Kardal nie był tego ciekaw, gdyby jednak się z tym zdradził, Cela znów zrugałaby go za ośli upór.

– No więc dlaczego?

– Ponieważ go zaprosiłam. A przez te wszystkie lata trzymał się od nas z daleka, bo powiedziałam, że nie chcę go u nas widzieć. W zeszłym miesiącu wysłałam do niego list, w którym zażądałam, żeby tu przyjechał.

– Ty go zaprosiłaś? – Kardal poczuł się zdradzony przez własną matkę. – Jak mogłaś? Po tym, co ci zrobił?!

– Mówiłam ci wiele razy, że nie wiesz o wszystkim, co się wtedy wydarzyło.

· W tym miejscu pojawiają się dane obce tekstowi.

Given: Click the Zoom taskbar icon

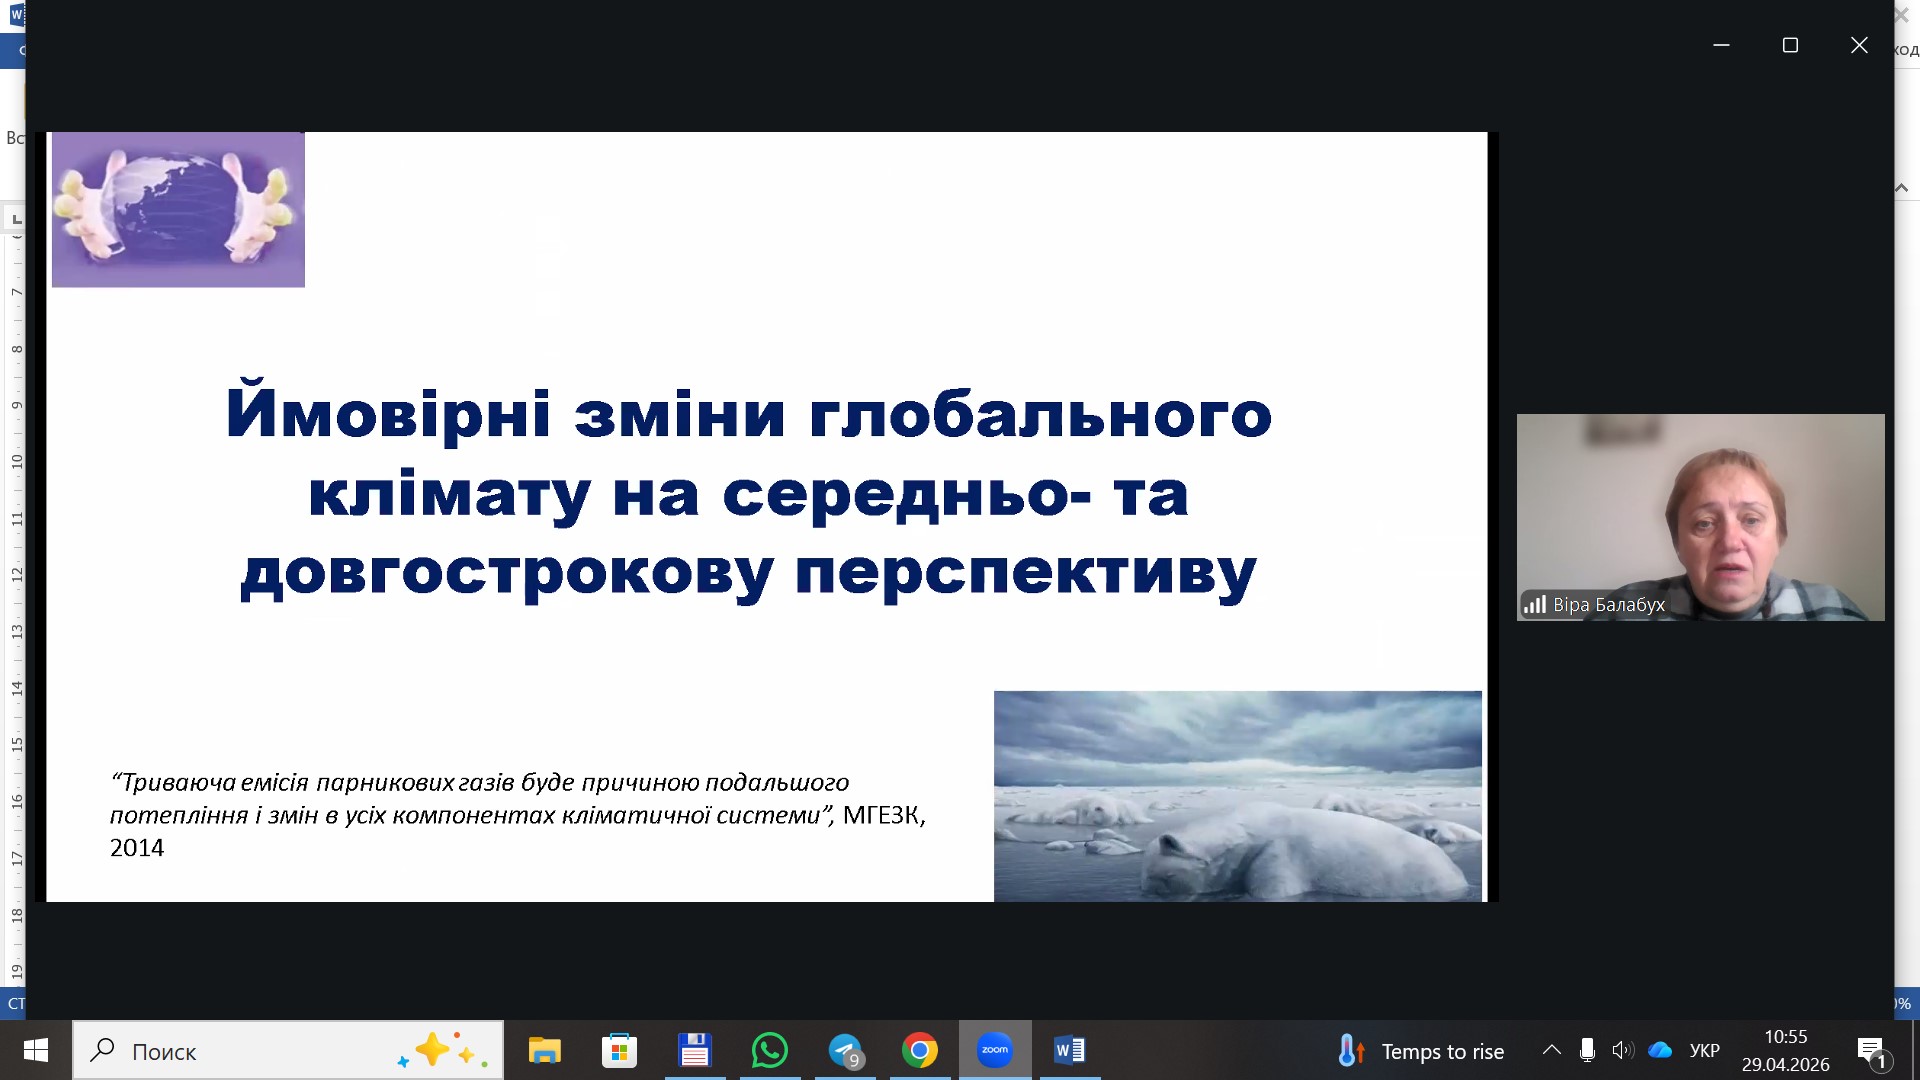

Zaprosiłam króla Givona, ponieważ nadszedł czas, by zapomnieć o przeszłości.

– Nigdy! Nigdy mu nie wybaczę tego, co zrobił.

– Musisz mu wybaczyć, bo nie tylko on ponosi winę za to, co się stało. Och, gdybyś mi tylko pozwolił wytłumaczyć, jak było…

– Wybacz mi, ale mam dużo pracy. – Kardal demonstracyjnie odwrócił się do komputera i zaczął stukać w klawiaturę.

Cala pokiwała smutno głową i wyszła. Po chwili Kardal, klnąc szpetnie, zerwał się z krzesła i również wyszedł z gabinetu.


Sabrina, korzystając ze słownika, powoli odczytywała siedemsetletni dokument napisany w języku starobahańskim. Anonimowy skryba ubóstwiał różne ozdobne zawijasy, atrament prawie całkowicie wypłowiał, jednak się nie poddawała.

Wtem do jej komnaty jak burza wpadł Kardal, rzucił płaszcz na łóżko i zapytał ostro:

– Co robisz?

Spojrzała na niego spod przymrużonych powiek. Rozważała, co lepsze: wdać się w kłótnię czy udać, że Kardal zachowuje się jak normalny człowiek. Na razie wybrała drugą opcję.

– Próbuję odczytać ten tekst. Jak na razie zrozumiałam tylko tyle, że dotyczy wielbłądów. Nie mogę się jednak zorientować, czy to dowód zakupu, czy też opis sposobu, w jaki należy dbać o zwierzęta.

– Co za różnica?

– Ten rękopis mówi o życiu, jakie kiedyś wiedli nasi przodkowie. To już nigdy nie wróci, ale za pomocą takich dokumentów historyk może odtworzyć dawne czasy i uwiecznić je w pracy naukowej… Dobrze, a teraz powiedz, co się stało.

– To moja matka go zaprosiła. Jak mogła zrobić coś takiego?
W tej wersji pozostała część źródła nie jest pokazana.